◆ Do this ◆
Decide whether each statement below agrees with the Facebook platform text: (a) Bret Taylor came to Facebook when FriendFeed joined it; (b) the platform has fewer than 300,000 applications; (c) two of the top 10 iPhone games use Facebook Connect. Answer yes or no for each, quoting the deciding words of the text.
-- Source extract start --
As we reported earlier, Facebook is removing notifications and moving requests to the inbox. It’s also pushing developers to get users’ e-mails directly rather than rely on Facebook as an intermediary.

Mark Zuckerberg: We feel very good about what we’re doing over the next months and years. This will help foster a lot of innovation and make so Facebook Platform and Connect sites can continue to grow.

When we’re thinking about how we enable this going forward. The first thing we start off with is building a very good team here to serve developers.

We expect to reach new levels of speed and efficiency in the types of APIs we’re building. On the product side, Bret Taylor — he joined Facebook a couple months ago when FriendFeed joined us. He’s now leading platform on the product side. A lot of cool new stuff will be coming out — some of which we’ll talk about today, and some of which we’re only starting to talk about.

We’re going to talk about a roadmap for the next few months. We want to commit to certain things so developers can build against what we’re doing.

Ethan Beard: Some of our biggest developers are here. All of you are totally kicking butt on the platform today. The growth we’ve seen on platform has been incredible. Over 1 million developers are part of this community. There are over 350,000 applications. We have tens of thousands of Facebook Connect web sites are being built today. Three of the top 10 iPhone games are using Facebook Connect.

There’s been a lot of anxiety in the press and what we’re trying to do is reduce anxiety. The death of platform is greatly exaggerated. It is living. Seventy percent Facebook users are touching the applications you build.
-- Source extract end --
-- Provided information start --
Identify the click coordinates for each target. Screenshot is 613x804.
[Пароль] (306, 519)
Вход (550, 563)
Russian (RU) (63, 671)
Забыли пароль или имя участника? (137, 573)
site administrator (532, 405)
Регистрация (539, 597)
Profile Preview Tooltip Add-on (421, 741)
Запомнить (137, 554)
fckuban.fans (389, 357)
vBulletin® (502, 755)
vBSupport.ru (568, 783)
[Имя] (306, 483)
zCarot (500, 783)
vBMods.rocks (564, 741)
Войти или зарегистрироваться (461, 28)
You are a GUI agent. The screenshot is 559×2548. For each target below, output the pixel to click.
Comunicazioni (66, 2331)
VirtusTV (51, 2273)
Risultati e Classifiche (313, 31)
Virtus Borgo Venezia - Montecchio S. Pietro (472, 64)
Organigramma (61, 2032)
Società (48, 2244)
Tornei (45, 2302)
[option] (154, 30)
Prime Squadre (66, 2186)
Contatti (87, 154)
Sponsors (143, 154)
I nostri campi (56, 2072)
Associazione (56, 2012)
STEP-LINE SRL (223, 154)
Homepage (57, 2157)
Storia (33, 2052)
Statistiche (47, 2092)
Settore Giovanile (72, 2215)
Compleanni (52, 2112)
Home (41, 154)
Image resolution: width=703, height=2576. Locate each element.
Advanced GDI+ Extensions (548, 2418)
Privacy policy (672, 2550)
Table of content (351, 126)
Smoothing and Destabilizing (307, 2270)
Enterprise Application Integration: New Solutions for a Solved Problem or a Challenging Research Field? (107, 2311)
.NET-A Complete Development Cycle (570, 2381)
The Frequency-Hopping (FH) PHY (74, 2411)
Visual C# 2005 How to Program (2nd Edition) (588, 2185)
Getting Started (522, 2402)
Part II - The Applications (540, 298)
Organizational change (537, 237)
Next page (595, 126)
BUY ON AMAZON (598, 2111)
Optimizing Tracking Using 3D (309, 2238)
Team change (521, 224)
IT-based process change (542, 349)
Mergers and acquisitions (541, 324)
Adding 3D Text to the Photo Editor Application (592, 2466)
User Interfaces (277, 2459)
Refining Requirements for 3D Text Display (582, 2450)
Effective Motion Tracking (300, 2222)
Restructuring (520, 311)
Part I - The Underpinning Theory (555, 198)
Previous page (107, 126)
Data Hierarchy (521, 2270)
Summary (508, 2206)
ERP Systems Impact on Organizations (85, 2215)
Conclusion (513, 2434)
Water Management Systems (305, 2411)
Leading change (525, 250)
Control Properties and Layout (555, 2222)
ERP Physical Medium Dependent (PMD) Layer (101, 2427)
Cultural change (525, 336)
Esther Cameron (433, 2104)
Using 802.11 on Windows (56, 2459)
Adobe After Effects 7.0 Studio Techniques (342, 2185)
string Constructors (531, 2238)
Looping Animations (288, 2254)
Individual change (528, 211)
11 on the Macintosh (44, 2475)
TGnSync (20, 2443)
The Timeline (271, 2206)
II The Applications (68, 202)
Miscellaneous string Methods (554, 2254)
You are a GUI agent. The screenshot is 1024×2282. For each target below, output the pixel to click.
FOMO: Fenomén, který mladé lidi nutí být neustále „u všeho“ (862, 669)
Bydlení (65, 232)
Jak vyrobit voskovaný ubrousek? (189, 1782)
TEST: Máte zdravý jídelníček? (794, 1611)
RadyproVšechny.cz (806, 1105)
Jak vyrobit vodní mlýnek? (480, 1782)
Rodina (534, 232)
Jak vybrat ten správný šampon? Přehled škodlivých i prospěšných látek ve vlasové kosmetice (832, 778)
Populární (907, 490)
-- Provided information end --
◆ Output ◆
(a) Yes: "he joined Facebook a couple months ago when FriendFeed joined us."
(b) No: "There are over 350,000 applications."
(c) No: "Three of the top 10 iPhone games are using Facebook Connect."